What number of lines in the entries hold the string "pixels"? Answer with it alone.

◆ **DATASET CONTENT**
_ _ _ _ _
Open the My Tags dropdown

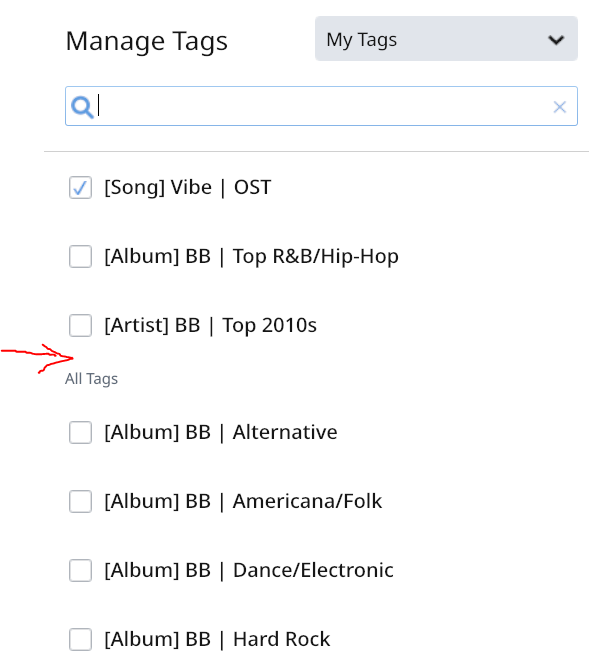(446, 39)
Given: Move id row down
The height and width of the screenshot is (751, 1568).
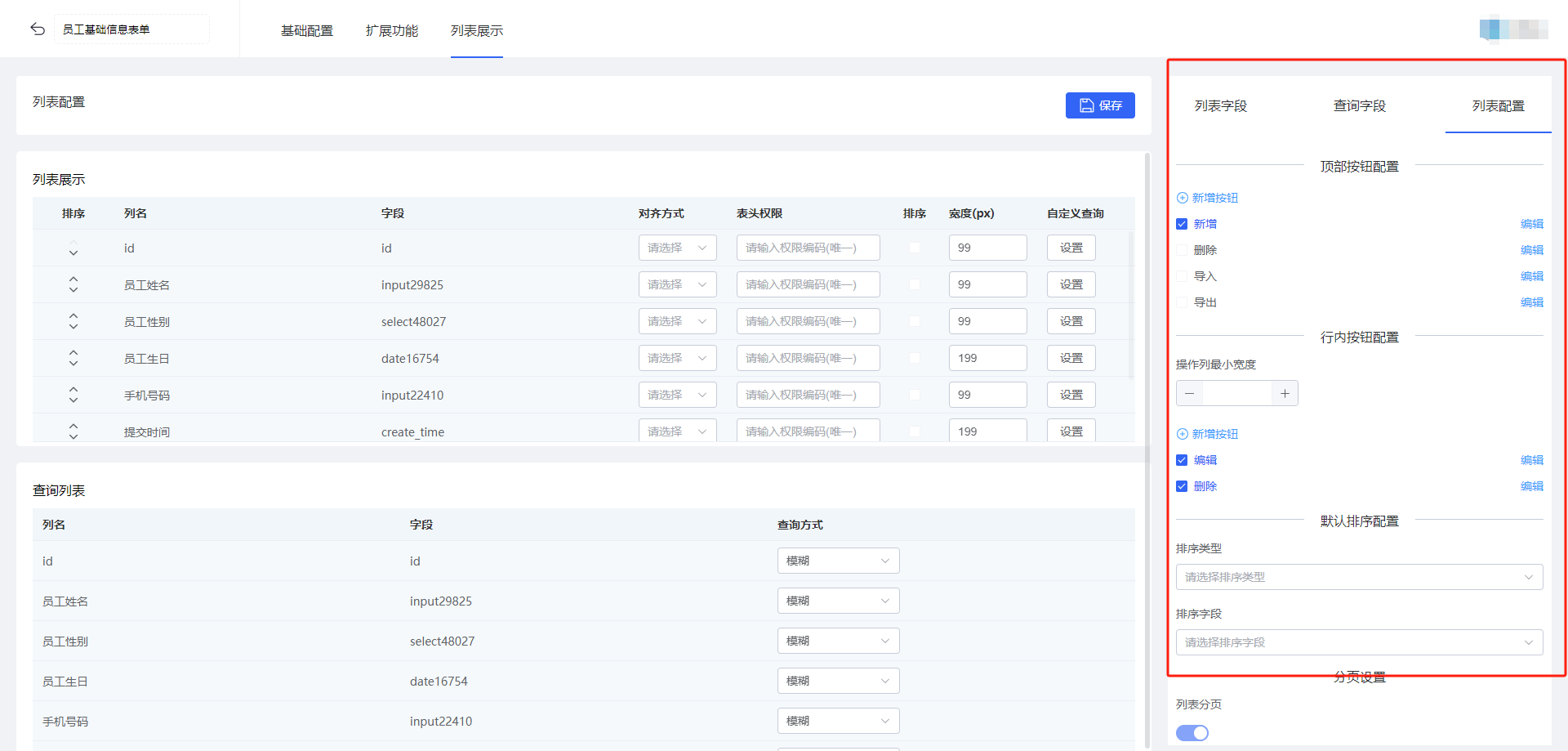Looking at the screenshot, I should click(74, 253).
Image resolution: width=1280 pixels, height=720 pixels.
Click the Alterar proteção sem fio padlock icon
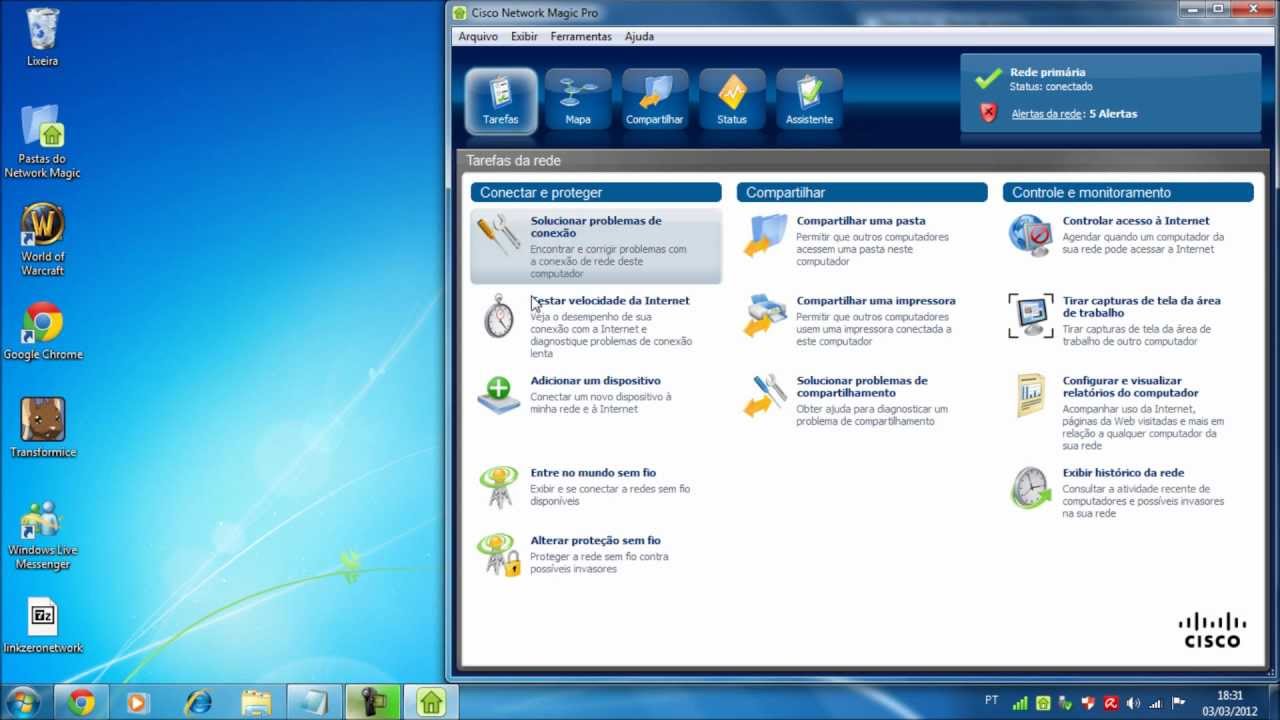(498, 555)
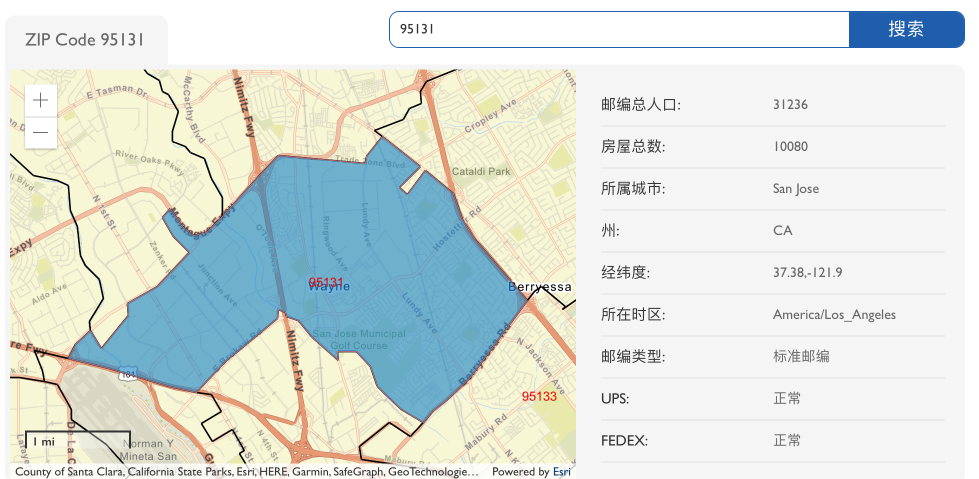
Task: Click the Berryessa place label
Action: click(x=539, y=287)
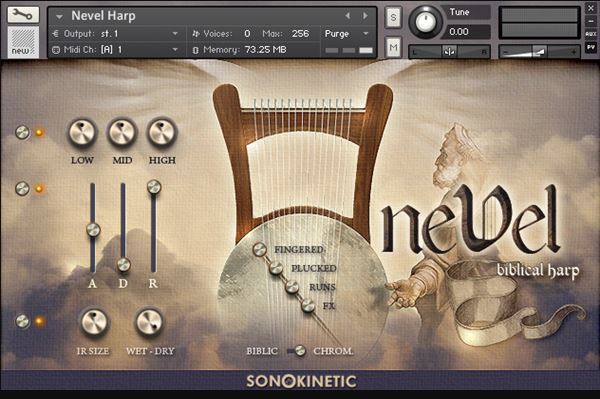Click the PV button on header
This screenshot has height=399, width=600.
[590, 47]
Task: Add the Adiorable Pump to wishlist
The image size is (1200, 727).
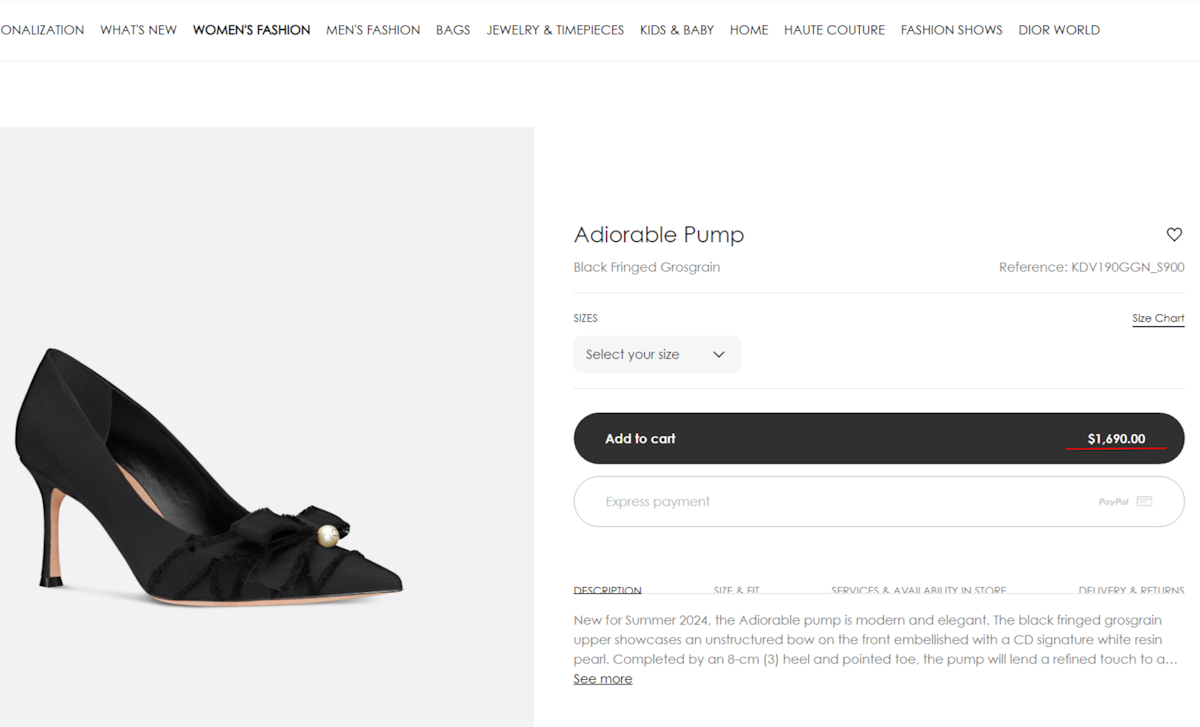Action: coord(1174,234)
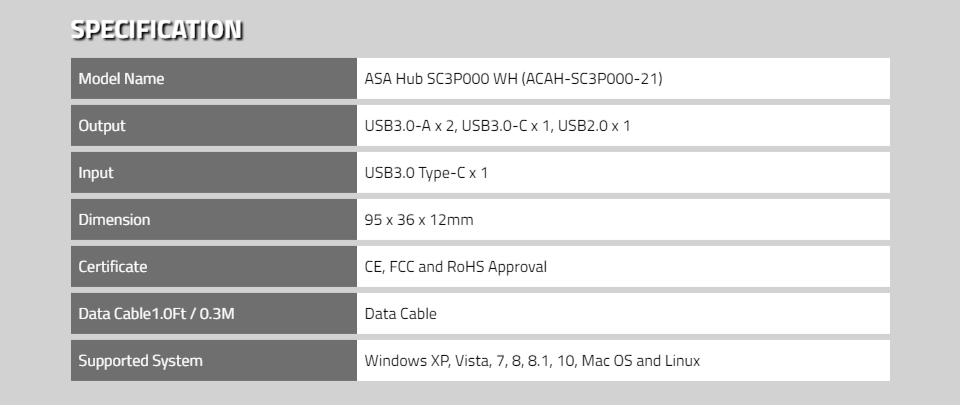Click the USB2.0 x 1 text
The height and width of the screenshot is (405, 960).
pos(594,125)
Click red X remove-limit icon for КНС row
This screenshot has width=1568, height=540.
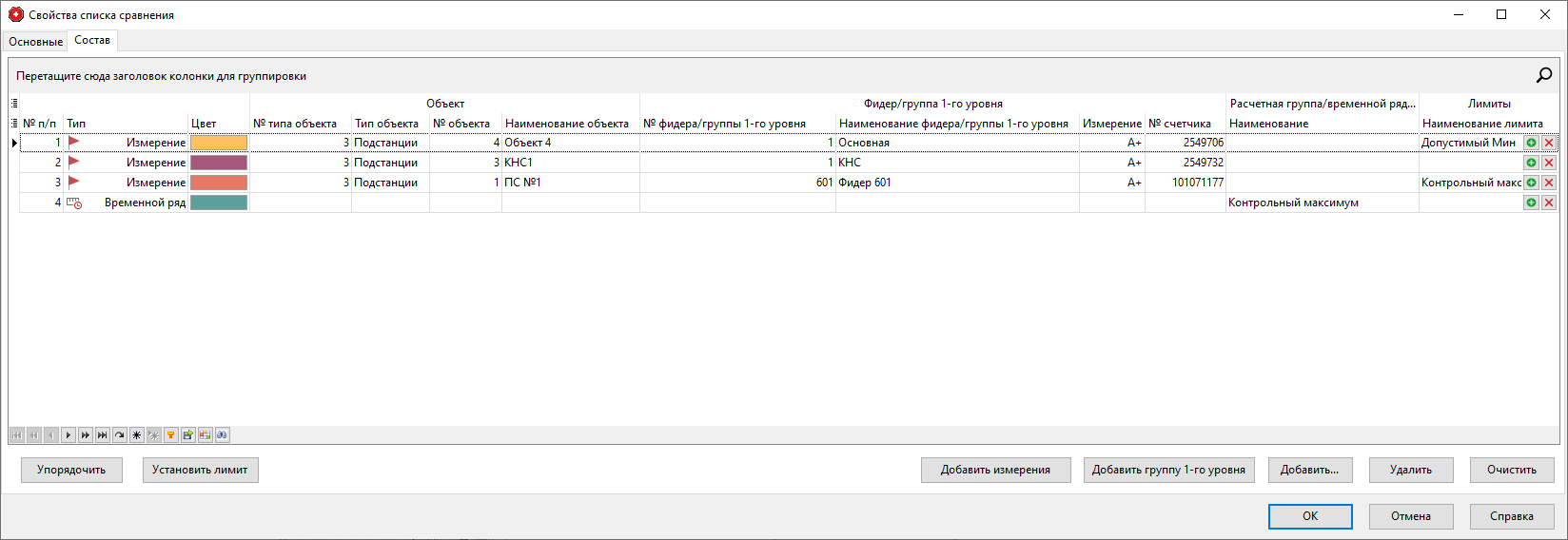click(1549, 163)
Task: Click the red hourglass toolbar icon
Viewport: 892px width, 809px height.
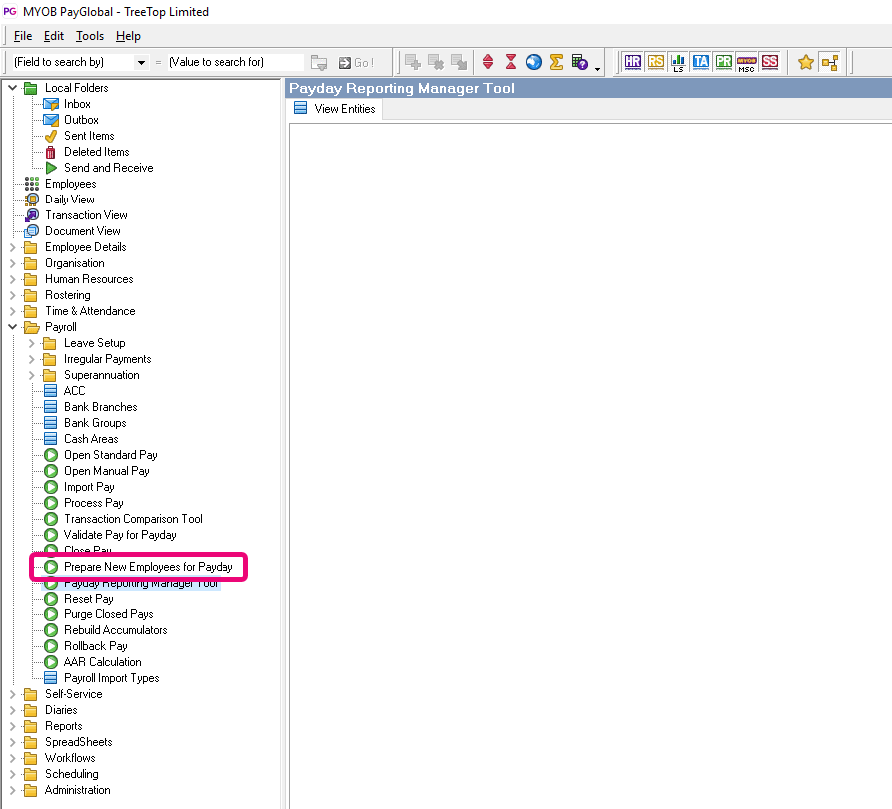Action: click(511, 62)
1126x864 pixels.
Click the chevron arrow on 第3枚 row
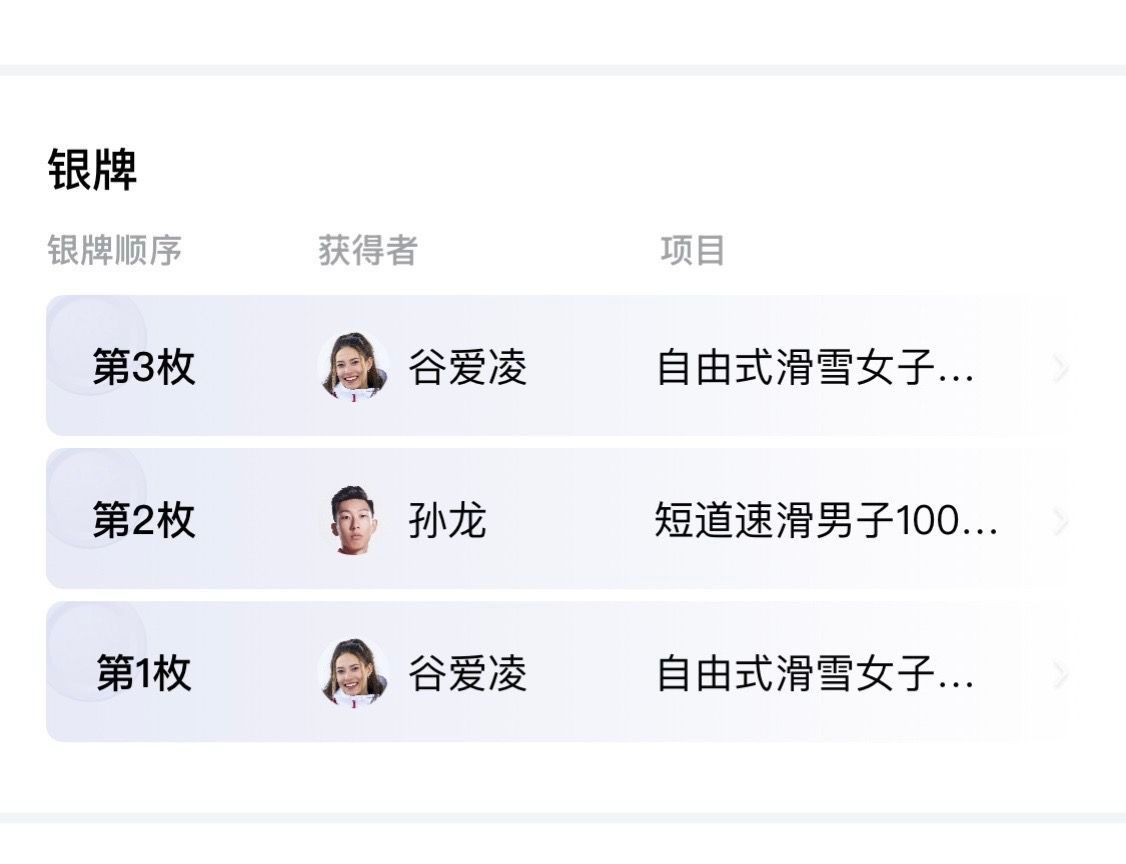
_ _ _ _ _
◆ **THE COMPLETED TASK**
2